_Source extract_.
··········
Skip to content

Advertisement

  • Research note
  • Open Access

Infantile hypertrophic pyloric stenosis: a 4-year experience from two tertiary care centres in Cameroon

  • 1,
  • 2, 3Email author,
  • 2,
  • 5,
  • 4,
  • 2,
  • 5,
  • 4,
  • 2 and
  • 2
BMC Research Notes201811:33

https://doi.org/10.1186/s13104-018-3131-1

  • Received: 9 August 2017
  • Accepted: 6 January 2018
  • Published:

Abstract

Objective

This study aimed to describe the clinical characteristics of patients with infantile hypertrophic stenosis, management and its outcome in two tertiary care centres in Cameroon.

Results

A total of 21 patients were included from the two centres. The mean age at presentation was 5.2 ± 1.2 weeks, predominantly male with a male-to-female ratio of 4.25:1. The triad of vomiting, visible peristalsis and palpable mass was present in only 7 (33.3%) of the participants. The diagnosis was confirmed with ultrasounds in all participants. Ramstedt pyloromyotomy was done in all participants and in 9.5% of the participants it was complicated by intra-operative duodenal perforation whereas in the postoperative period the most common complications were vomiting (6, 28.6%), sepsis (2, 9.5%), and paralytic ileus (2, 9.5%). The mortality rate from the series is 9.5%. According to univariate logistic regression: severe dehydration [OR = 5.41, 95% CI = (3.11–6.97), p = 0.002], hypokalaemia [OR = 2.63, 95% CI = (1.02–5.91), p = 0.042] and surgical site infection [OR = 3.12, 95% CI (1.22–5.64), p = 0.023] were the main predictors of mortality whereas postoperative hospital length of stay > 5 days was significantly associated with surgical site infection [OR = 2.44, 95% CI = (1.12–6.44), p = 0.002] and postoperative nausea and vomiting [OR = 3.64, 95% CI = (1.18–6.64), p = 0.022].
··········
_Record extracts_.
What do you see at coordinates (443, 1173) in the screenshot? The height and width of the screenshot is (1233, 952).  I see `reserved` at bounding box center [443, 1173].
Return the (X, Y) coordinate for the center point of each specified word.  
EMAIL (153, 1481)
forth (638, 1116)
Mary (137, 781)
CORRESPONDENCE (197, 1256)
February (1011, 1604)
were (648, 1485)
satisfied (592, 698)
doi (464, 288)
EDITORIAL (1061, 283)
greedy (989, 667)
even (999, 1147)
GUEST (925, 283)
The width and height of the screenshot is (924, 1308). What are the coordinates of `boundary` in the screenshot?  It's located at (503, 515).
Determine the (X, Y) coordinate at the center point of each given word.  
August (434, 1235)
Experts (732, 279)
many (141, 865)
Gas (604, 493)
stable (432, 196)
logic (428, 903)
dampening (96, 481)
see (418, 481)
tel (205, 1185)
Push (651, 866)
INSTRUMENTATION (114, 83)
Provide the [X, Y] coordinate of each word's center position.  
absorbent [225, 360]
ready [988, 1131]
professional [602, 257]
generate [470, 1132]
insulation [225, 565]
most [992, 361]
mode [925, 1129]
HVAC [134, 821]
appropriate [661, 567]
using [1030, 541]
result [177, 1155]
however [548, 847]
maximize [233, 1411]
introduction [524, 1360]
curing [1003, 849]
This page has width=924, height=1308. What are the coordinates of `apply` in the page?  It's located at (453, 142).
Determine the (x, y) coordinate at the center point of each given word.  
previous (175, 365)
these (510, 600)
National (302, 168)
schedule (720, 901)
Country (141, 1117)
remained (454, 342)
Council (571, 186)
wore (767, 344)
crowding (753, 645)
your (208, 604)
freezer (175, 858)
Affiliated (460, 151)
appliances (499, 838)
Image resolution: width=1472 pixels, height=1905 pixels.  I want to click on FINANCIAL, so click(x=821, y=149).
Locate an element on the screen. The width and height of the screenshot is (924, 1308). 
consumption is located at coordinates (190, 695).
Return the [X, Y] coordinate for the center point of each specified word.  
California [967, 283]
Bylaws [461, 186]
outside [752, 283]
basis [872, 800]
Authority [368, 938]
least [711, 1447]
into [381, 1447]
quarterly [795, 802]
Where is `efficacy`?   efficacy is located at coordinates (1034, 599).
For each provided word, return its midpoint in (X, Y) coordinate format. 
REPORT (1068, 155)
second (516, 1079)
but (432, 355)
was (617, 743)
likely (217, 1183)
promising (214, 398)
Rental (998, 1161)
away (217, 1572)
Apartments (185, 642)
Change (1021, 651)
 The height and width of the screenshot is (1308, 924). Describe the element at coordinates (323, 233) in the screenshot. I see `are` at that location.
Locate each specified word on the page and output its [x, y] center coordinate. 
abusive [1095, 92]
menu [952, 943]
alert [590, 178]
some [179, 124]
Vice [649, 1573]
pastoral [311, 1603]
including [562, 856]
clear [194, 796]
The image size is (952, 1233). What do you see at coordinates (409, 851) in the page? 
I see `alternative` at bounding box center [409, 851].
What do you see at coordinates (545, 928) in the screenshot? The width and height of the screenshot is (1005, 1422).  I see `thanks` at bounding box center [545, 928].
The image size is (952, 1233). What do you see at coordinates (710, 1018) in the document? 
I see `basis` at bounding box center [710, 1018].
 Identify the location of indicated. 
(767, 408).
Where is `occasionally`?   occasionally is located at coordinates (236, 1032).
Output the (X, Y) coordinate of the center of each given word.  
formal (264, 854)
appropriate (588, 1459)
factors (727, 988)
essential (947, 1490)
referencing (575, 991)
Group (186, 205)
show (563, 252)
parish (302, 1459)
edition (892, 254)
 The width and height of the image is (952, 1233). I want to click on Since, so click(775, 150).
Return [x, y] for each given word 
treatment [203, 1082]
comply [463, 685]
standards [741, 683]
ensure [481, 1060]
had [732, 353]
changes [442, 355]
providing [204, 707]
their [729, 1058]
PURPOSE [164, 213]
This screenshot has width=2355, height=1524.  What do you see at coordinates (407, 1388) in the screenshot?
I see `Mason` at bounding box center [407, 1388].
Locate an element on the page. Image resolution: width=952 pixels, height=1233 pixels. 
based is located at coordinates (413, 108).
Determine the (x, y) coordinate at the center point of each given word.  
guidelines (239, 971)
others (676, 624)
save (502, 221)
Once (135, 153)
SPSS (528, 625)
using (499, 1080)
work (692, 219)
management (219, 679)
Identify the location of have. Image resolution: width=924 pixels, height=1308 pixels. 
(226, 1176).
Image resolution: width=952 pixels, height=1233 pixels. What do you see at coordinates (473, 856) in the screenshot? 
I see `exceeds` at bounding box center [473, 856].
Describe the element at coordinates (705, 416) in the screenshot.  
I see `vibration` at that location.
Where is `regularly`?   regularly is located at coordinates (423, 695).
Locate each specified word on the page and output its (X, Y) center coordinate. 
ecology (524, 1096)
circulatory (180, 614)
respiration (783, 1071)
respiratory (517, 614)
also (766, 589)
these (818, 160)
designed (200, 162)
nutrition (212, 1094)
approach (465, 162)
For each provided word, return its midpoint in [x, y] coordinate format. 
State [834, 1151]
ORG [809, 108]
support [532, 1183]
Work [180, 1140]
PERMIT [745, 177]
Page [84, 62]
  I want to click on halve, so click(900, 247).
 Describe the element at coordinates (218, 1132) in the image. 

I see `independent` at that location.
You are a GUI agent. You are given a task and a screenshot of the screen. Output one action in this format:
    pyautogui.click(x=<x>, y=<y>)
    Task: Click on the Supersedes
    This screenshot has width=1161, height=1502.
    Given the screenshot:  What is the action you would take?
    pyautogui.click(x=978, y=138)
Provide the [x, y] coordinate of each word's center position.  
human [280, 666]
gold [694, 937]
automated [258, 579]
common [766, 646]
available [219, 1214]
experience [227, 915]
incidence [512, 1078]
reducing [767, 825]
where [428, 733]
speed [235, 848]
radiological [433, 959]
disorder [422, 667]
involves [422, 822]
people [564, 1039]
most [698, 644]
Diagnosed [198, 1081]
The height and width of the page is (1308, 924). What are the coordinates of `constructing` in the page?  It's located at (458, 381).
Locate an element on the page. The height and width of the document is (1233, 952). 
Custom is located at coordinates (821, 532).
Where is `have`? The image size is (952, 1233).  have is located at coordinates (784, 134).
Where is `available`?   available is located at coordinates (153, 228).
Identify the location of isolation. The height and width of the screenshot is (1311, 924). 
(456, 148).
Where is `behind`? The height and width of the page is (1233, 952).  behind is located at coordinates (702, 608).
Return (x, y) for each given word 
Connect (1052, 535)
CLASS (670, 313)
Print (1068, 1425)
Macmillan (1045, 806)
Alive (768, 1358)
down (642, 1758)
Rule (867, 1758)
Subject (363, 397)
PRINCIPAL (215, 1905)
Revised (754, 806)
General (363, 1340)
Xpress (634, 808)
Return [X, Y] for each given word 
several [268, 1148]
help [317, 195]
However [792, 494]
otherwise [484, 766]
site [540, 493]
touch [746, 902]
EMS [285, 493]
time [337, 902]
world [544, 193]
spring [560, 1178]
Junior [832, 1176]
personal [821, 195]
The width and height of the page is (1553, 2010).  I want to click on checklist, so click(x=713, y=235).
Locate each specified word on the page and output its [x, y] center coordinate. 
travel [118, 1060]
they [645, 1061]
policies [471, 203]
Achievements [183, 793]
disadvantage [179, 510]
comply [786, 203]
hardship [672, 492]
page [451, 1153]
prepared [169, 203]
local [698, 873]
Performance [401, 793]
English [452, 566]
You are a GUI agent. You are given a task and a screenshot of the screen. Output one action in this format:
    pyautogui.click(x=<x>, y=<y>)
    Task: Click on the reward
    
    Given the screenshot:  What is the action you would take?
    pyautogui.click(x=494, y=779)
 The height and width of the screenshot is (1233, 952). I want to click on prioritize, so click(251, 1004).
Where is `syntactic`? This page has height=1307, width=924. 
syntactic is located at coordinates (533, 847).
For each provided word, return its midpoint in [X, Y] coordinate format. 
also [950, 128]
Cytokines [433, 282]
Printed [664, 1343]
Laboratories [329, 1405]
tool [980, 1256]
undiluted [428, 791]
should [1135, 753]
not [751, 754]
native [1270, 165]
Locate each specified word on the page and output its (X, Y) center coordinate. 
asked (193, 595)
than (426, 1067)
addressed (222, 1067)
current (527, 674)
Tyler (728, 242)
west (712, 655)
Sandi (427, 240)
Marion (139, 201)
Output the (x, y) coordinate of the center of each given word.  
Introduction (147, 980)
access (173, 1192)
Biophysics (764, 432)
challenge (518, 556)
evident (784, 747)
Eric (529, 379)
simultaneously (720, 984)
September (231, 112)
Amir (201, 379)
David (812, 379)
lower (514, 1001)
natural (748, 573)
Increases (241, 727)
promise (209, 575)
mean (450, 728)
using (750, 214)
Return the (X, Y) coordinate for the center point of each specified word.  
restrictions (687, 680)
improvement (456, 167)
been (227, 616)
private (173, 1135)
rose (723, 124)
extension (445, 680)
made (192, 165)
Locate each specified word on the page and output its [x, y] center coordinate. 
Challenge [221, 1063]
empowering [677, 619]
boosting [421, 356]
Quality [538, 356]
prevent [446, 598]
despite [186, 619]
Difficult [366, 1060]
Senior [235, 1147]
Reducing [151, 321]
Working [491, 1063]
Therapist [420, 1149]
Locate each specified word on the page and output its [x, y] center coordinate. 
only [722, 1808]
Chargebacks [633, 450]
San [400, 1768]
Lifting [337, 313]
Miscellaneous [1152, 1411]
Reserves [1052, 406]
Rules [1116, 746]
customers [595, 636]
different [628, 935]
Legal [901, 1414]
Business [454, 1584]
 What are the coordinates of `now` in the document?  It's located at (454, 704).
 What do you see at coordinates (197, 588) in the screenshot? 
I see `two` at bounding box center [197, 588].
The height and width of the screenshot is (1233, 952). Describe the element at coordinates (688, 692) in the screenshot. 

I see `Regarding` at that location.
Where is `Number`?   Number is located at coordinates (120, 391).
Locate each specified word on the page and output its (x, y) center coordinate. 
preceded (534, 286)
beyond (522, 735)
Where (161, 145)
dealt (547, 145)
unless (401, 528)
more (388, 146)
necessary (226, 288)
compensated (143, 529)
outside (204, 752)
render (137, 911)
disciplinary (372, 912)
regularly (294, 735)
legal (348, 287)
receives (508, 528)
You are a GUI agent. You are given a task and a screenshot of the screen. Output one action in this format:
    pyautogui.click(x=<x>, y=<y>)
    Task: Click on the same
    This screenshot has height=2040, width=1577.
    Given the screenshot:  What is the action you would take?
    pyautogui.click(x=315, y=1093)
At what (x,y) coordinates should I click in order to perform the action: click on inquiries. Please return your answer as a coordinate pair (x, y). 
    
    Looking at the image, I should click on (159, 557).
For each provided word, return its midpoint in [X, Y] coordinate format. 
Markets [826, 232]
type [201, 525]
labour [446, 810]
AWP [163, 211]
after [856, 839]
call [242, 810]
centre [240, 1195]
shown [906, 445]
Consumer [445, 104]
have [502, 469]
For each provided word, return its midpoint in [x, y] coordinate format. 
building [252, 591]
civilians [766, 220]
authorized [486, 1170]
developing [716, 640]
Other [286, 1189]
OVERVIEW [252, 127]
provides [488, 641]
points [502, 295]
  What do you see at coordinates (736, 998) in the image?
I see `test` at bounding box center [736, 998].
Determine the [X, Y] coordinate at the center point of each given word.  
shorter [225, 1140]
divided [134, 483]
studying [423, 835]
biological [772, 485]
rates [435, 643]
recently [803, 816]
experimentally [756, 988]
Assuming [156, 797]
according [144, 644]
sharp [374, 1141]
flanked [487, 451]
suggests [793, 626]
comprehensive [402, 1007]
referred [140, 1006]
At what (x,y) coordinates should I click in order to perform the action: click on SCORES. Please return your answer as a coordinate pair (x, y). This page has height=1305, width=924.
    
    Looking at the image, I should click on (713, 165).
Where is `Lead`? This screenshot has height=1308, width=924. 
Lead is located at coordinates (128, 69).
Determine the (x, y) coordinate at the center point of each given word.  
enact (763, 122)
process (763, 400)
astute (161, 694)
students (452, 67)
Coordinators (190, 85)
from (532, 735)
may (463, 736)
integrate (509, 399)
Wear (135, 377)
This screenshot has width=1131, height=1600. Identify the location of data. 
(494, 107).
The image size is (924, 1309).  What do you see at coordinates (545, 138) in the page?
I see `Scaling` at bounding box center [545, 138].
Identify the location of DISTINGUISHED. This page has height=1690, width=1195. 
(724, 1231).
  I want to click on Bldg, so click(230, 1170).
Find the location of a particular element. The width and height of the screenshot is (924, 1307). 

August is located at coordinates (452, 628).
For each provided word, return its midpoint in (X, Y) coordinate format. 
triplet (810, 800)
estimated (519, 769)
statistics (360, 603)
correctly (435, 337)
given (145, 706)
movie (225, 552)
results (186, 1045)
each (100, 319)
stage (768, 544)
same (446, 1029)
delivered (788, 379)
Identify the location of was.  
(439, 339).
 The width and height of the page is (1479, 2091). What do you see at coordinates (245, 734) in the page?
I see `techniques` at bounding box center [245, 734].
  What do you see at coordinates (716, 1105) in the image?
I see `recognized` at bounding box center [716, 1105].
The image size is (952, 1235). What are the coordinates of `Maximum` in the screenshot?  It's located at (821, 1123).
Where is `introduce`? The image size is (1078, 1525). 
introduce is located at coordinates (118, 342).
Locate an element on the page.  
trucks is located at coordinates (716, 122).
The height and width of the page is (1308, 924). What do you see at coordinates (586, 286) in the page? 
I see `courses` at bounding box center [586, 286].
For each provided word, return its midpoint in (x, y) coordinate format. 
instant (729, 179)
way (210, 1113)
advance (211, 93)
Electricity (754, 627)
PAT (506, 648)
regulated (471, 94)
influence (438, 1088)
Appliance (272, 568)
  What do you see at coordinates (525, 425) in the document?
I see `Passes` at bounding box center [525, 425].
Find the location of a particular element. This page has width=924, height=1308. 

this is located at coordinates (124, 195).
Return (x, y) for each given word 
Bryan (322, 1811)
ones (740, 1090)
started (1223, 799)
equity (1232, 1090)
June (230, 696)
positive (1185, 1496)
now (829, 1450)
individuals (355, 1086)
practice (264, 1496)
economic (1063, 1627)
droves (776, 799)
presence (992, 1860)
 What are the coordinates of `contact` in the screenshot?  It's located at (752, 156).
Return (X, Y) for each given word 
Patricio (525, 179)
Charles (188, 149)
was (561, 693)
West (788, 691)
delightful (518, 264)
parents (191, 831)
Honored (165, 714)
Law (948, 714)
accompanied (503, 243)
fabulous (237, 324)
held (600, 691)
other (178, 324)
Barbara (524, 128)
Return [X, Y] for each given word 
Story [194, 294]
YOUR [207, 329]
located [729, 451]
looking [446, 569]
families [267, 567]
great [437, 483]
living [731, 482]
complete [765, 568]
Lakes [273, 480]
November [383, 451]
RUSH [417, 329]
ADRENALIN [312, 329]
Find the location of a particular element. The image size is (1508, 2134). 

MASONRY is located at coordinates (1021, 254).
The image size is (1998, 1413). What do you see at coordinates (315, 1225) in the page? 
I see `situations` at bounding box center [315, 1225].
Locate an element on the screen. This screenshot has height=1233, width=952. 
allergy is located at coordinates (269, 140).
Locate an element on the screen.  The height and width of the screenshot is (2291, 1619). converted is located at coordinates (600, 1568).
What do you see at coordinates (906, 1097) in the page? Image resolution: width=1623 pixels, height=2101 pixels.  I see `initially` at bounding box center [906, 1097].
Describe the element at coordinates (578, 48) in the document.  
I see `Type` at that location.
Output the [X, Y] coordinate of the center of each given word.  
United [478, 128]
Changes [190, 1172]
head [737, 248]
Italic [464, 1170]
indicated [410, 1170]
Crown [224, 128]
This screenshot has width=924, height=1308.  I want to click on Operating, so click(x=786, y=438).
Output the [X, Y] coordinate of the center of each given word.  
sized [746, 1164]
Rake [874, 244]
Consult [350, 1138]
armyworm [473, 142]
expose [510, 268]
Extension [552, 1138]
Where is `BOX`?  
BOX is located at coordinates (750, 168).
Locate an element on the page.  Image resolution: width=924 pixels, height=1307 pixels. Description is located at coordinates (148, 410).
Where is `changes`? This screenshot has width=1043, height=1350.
··········
Could you write out the passage from the pyloric stenosis study word for word, starting at "https://doi.org/10.1186/s13104-018-3131-1" and ending at "centres in Cameroon."?

_Answer_.
https://doi.org/10.1186/s13104-018-3131-1

  • Received: 9 August 2017
  • Accepted: 6 January 2018
  • Published:

Abstract

Objective

This study aimed to describe the clinical characteristics of patients with infantile hypertrophic stenosis, management and its outcome in two tertiary care centres in Cameroon.